**AUFGABE**
Nenne in der Reihenfolge ihres ersten Auftretens alle Jahreszahlen aus dem Text über den erschossenen Förster Paul Töfflinger, jede nur einmal.

**VORLIEGENDER TEXT**
▶
Kirchhellen. Im Grafenwälder Jagdrevier „Hohe Heide“ wurde am 30. Mai 1914 der Förster Paul Töfflinger erschossen. Die Täter wurden nie verurteilt.
Es war eindeutig Mord aus dem Hinterhalt. Das Motiv: Rache. Tatwaffe: eine Flinte. Das Opfer ist bis heute unvergessen, auch weil Hegering und Heimatverein immer wieder erinnern an Paul Gustav Töfflinger. Er wurde am Abend des 30. Mai 1914 auf dem Weg von der Hohen Heide zum Burenbrock in Grafenwald erschossen.
Töfflinger war nach seiner Forstlehrer 1904 als Revierförster nach Kirchhellen gekommen. Sein Dienstherr war der König von Preußen, sein Arbeitgeber die aufstrebende Industriefamilie Thyssen aus Mülheim. Zwischen 1896 und 1902 hatte Thyssen große Flächen am Vossundern und der Hohen Heide von Franz May erworben, um das gigantische Kohlenfeld „Nordlicht“ zu erschließen. Doch entsprechende Bohrungen während des ersten Weltkriegs scheiterten; erst im Mai 1960 konnte der Rheinstahl-Konzern auf Prosper IV in Grafenwald die erste Kohle fördern.
◀
**ERFASSTE DATEN**
▶
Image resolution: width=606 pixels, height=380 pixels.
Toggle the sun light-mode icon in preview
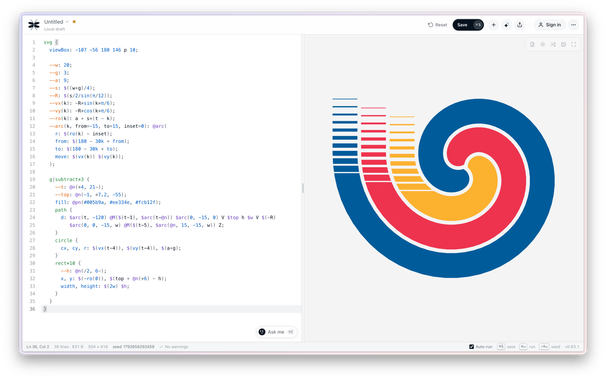click(x=543, y=44)
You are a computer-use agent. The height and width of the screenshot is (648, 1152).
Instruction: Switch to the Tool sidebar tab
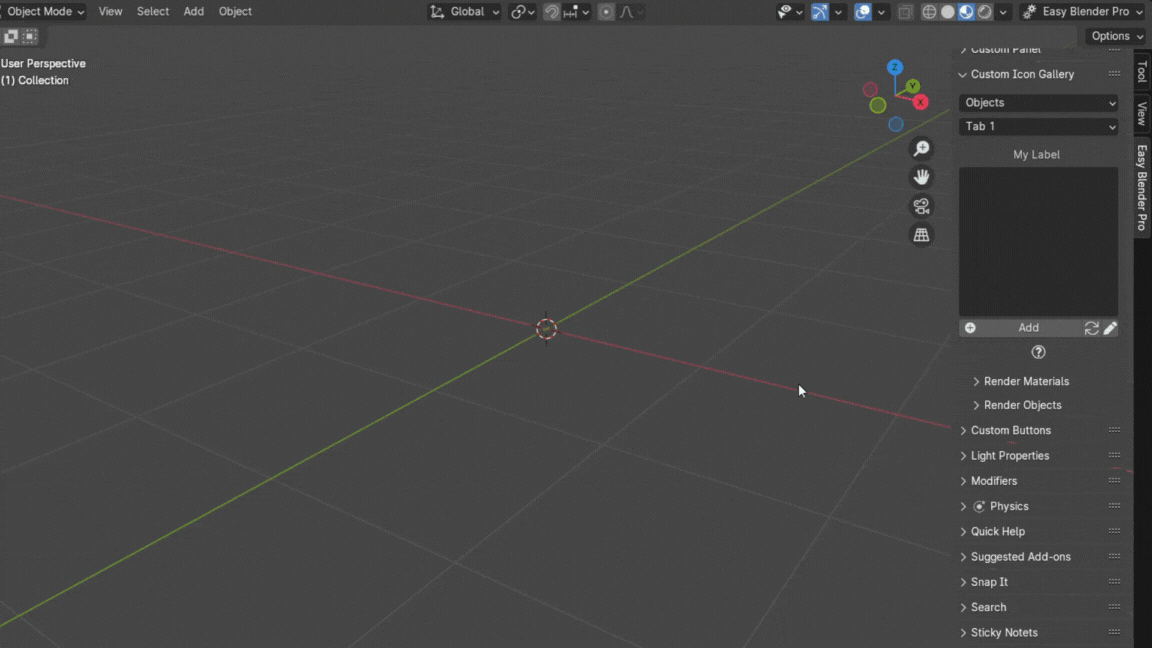[1141, 71]
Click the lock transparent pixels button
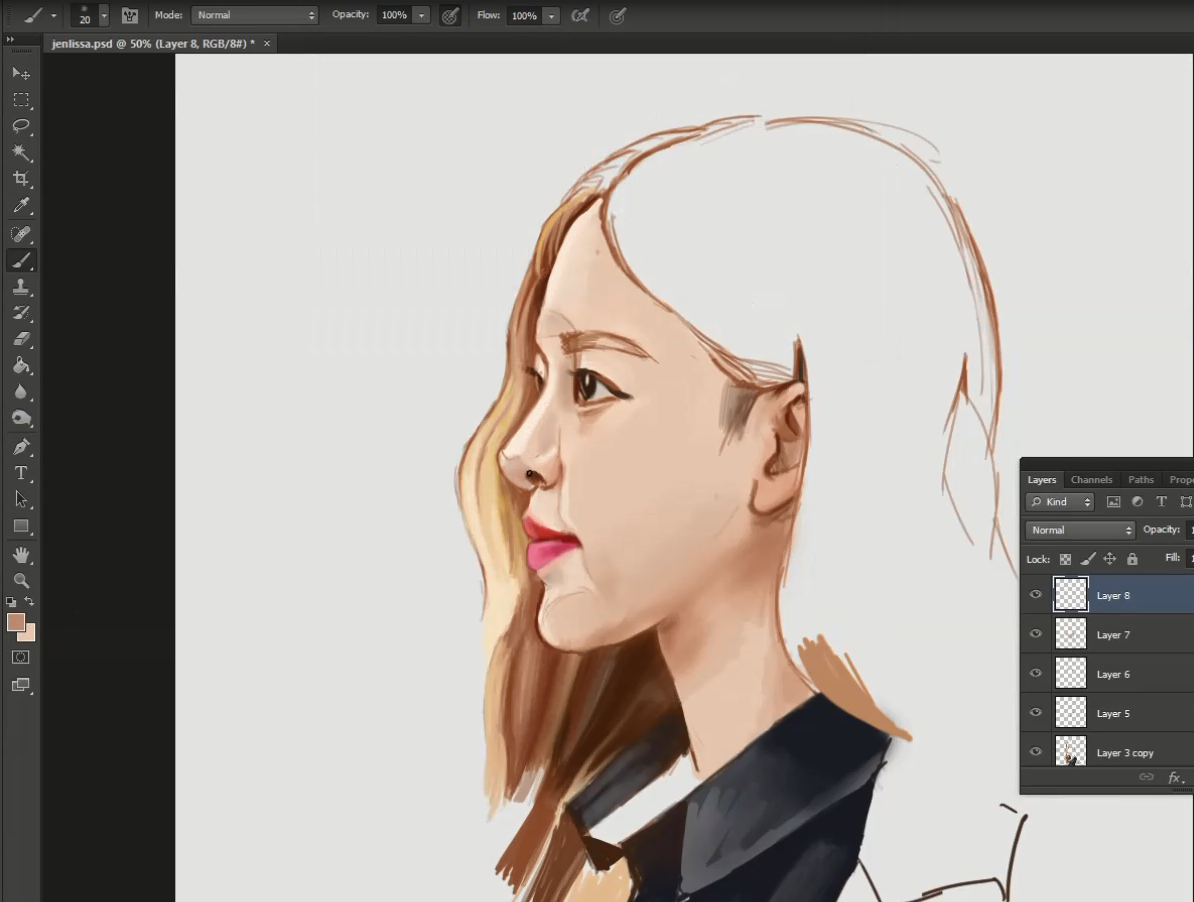This screenshot has width=1194, height=902. pos(1065,559)
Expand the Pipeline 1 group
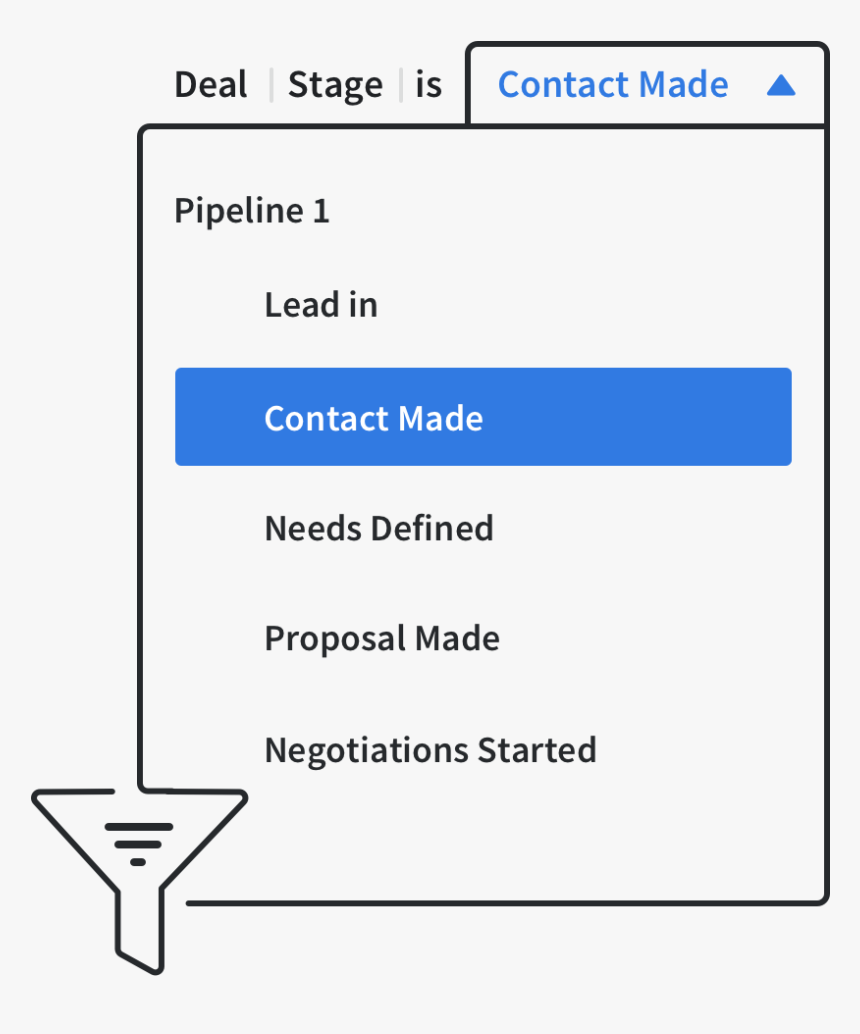Screen dimensions: 860x1034 coord(251,211)
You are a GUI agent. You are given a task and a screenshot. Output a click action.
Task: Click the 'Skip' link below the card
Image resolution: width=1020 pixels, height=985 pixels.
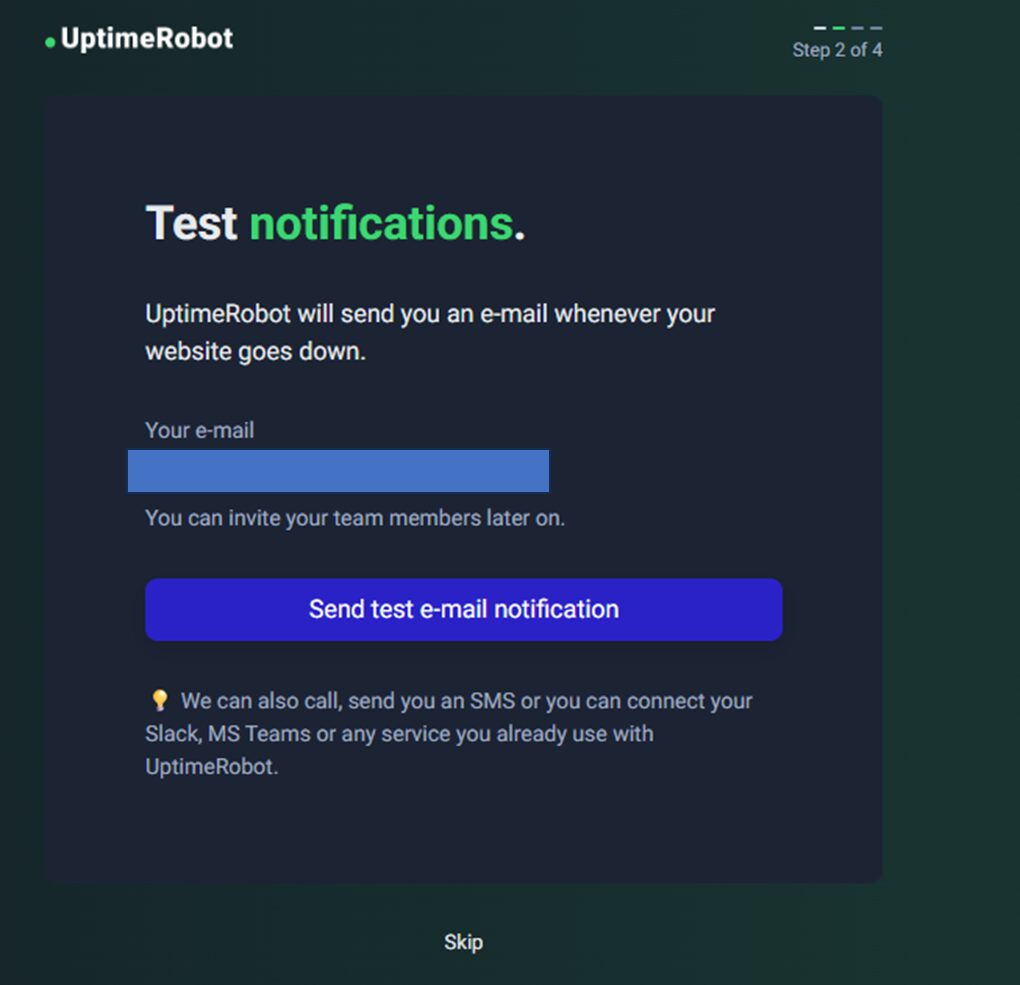pyautogui.click(x=463, y=941)
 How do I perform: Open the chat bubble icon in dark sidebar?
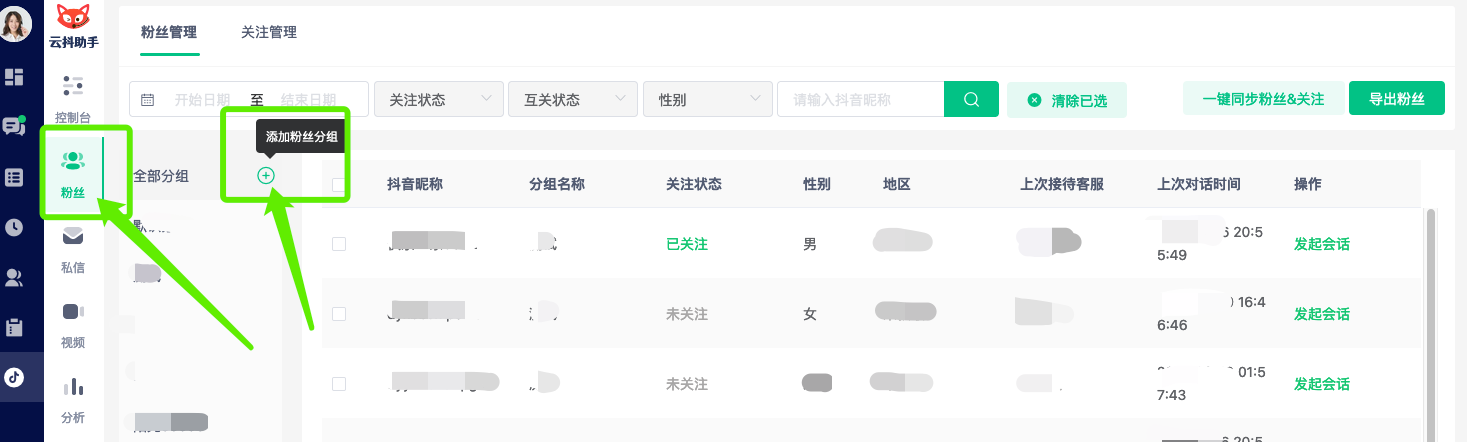click(x=14, y=126)
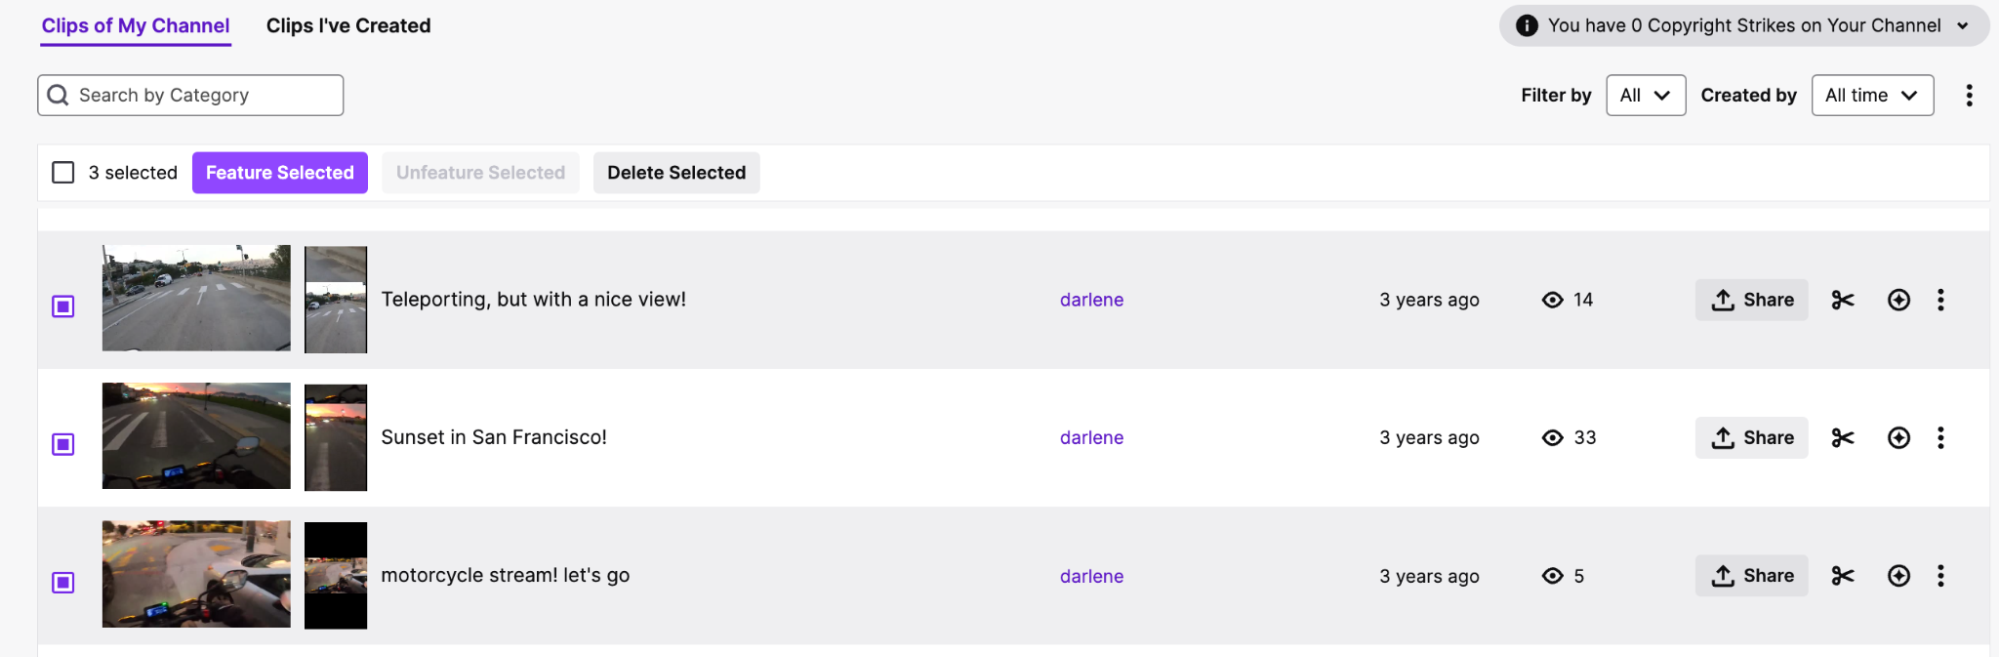Switch to Clips I've Created tab
Viewport: 1999px width, 657px height.
348,26
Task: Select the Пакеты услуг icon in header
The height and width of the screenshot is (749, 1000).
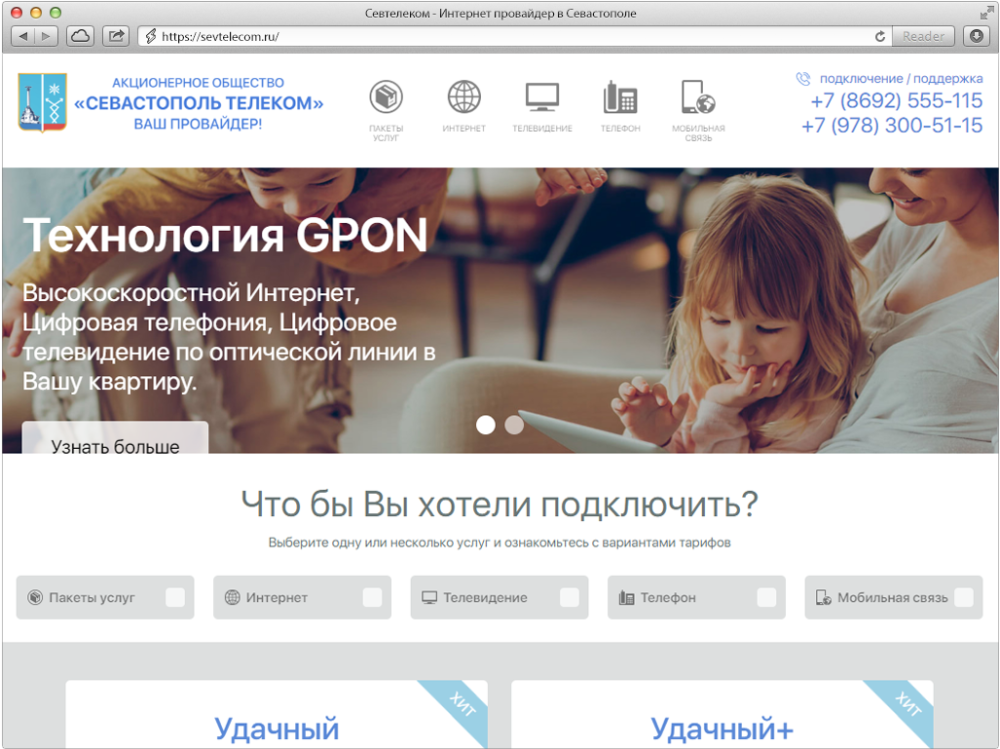Action: coord(386,95)
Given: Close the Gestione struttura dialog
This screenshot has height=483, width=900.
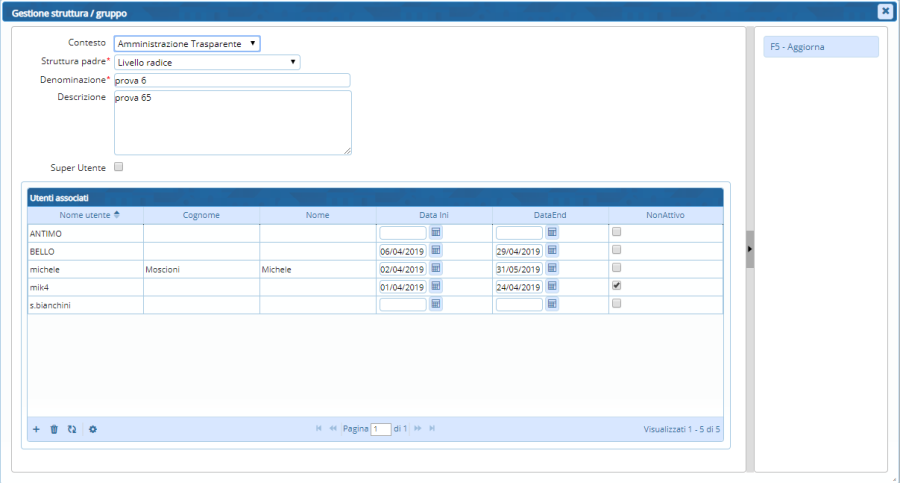Looking at the screenshot, I should point(885,11).
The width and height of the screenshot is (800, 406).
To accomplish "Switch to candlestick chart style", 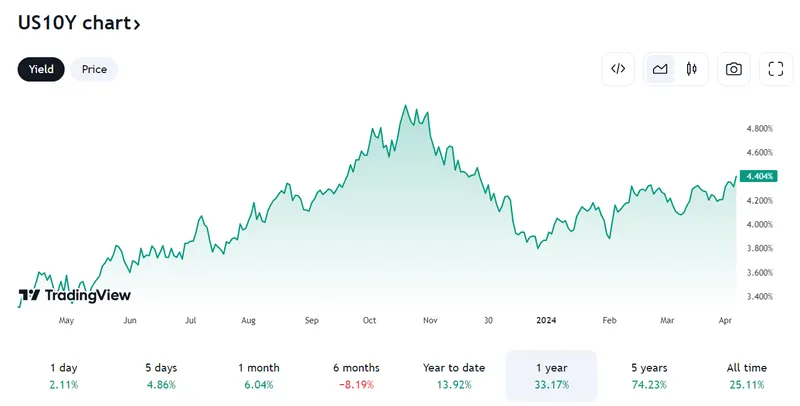I will 691,69.
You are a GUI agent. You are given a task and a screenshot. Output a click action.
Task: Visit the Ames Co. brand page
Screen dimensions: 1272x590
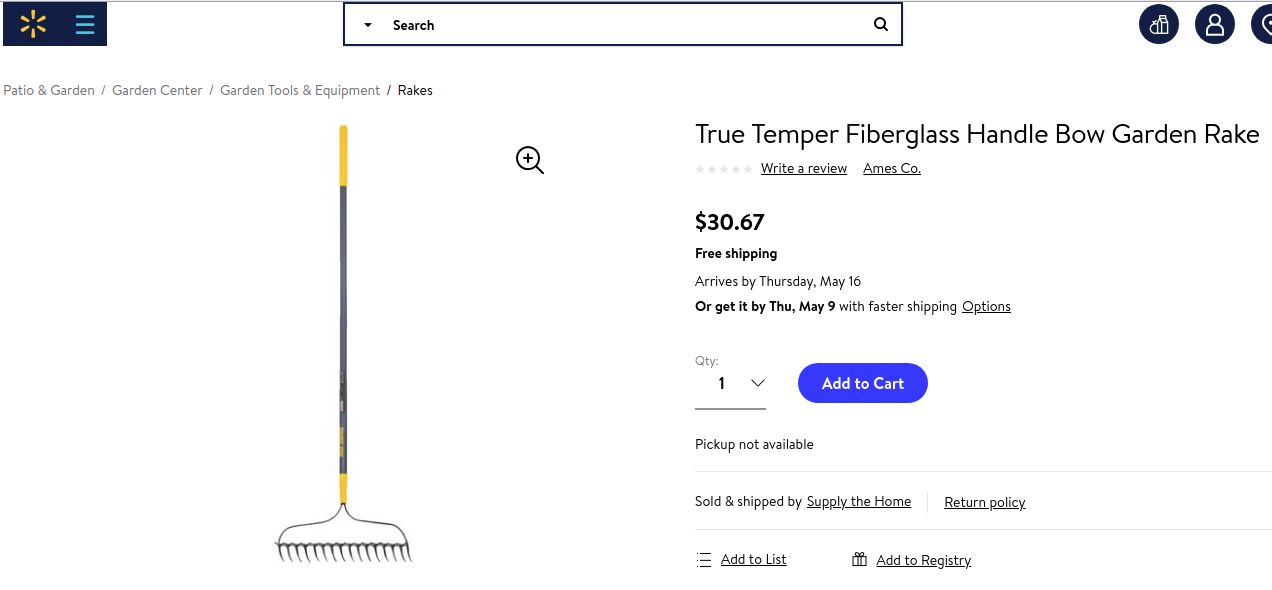[891, 168]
◀
**VOLLSTÄNDIGE ANTWORT**
1914, 1904, 1896, 1902, 1960